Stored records

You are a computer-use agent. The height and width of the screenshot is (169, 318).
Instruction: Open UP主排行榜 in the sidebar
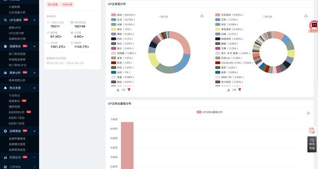point(16,33)
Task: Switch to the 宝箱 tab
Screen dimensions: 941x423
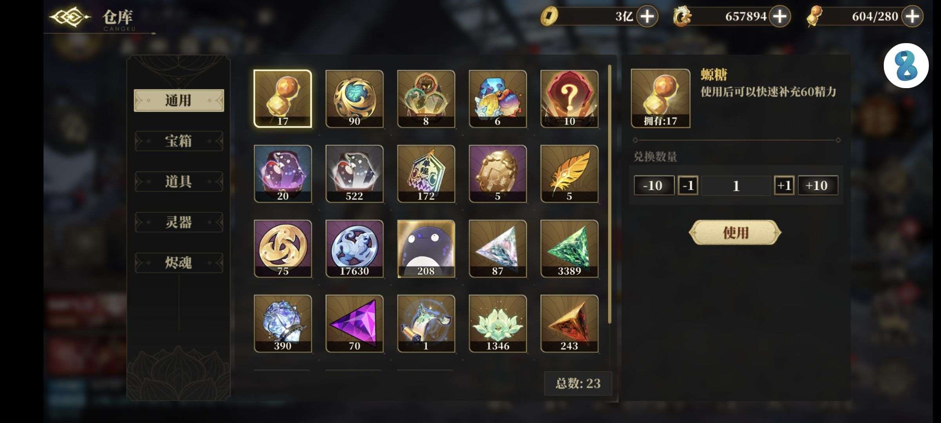Action: 179,141
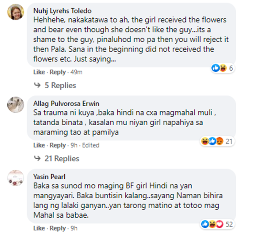
Task: Reply to Allag Pulvorosa Erwin's comment
Action: pyautogui.click(x=57, y=145)
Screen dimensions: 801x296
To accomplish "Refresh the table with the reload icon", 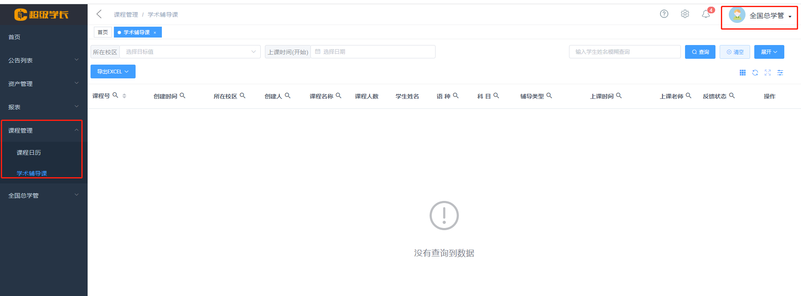I will [755, 73].
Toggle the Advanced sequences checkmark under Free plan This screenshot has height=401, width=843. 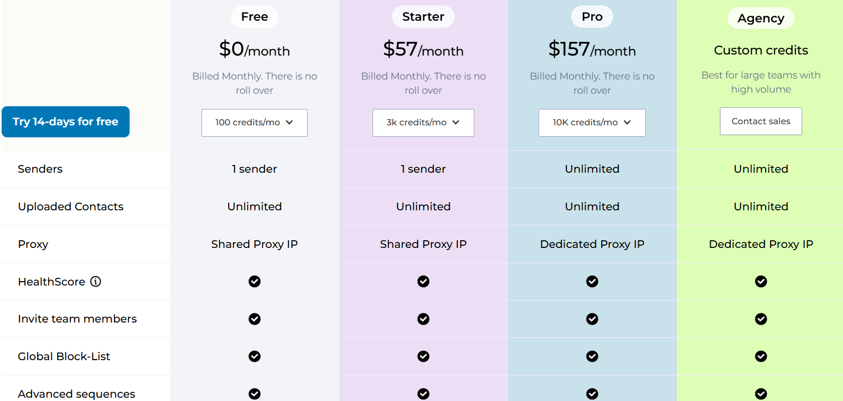tap(254, 393)
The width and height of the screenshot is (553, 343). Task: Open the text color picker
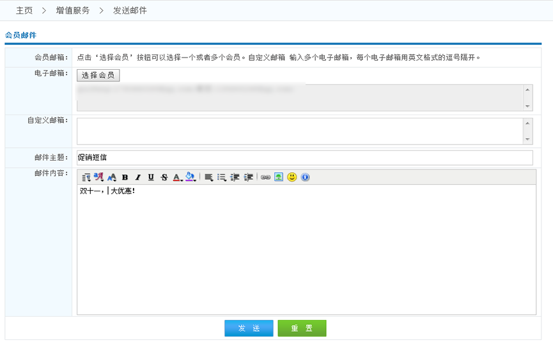(x=177, y=177)
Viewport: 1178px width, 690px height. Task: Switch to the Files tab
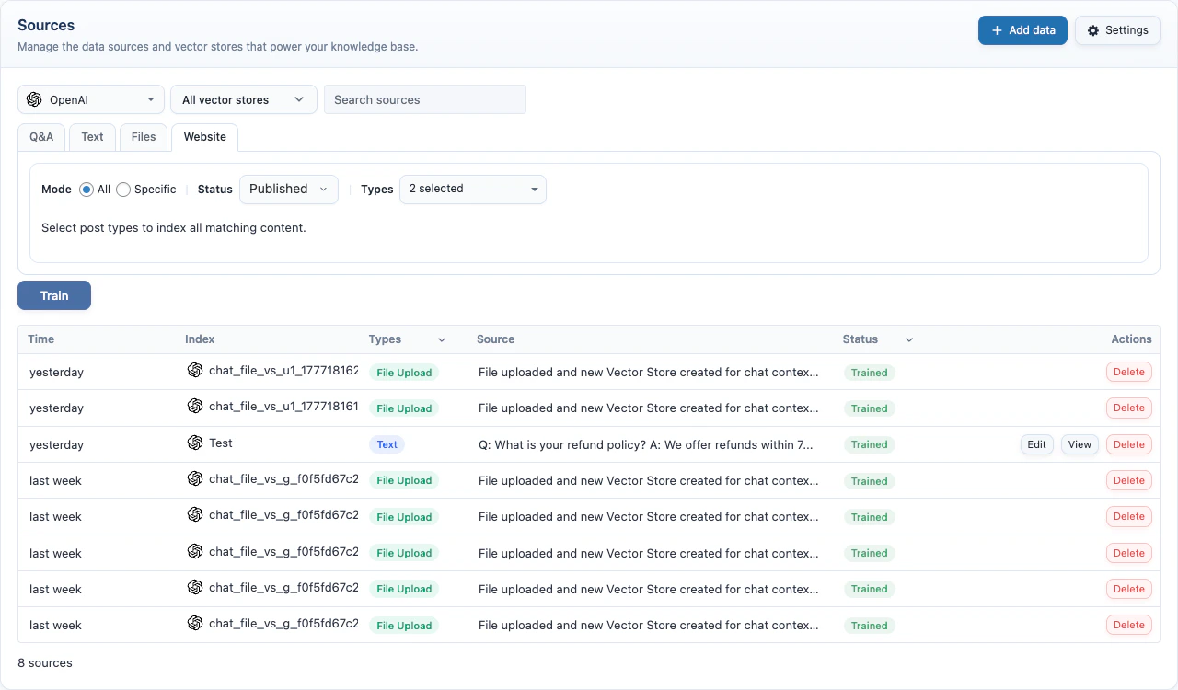(x=143, y=136)
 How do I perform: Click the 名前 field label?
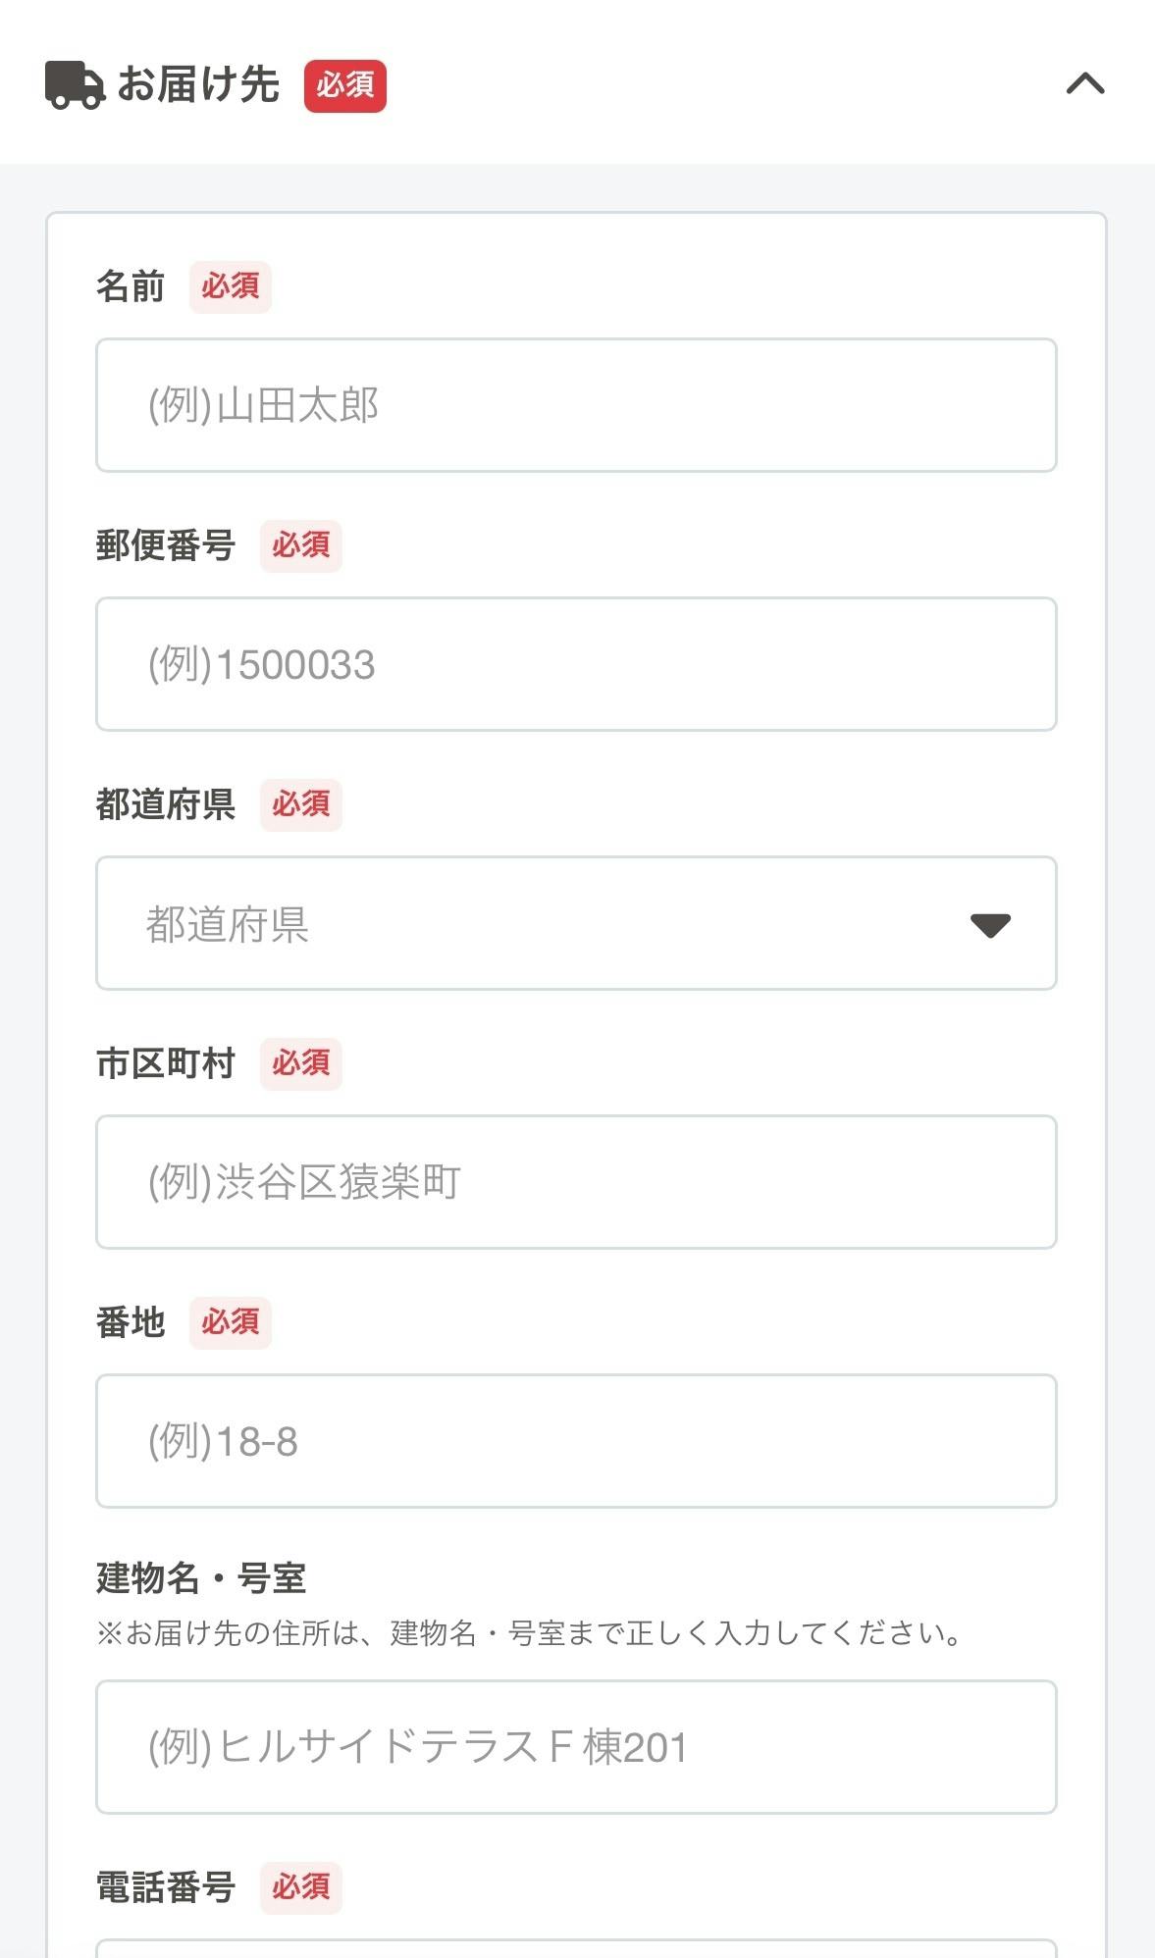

• [WORK ITEM] Retype only the lines that run from the first line of the entries above to the line containing "Screen dimensions: 801x296", both included. Do not carry over any pictures.

• [RESPONSE AREA]
You are a computer-use agent. The height and width of the screenshot is (169, 318).
Instruction: Open UP主排行榜 in the sidebar
point(16,33)
Task: Switch to the 宝箱 tab
Screen dimensions: 941x423
Action: 179,141
Task: Reply to Allag Pulvorosa Erwin's comment
Action: pyautogui.click(x=57, y=145)
Screen dimensions: 801x296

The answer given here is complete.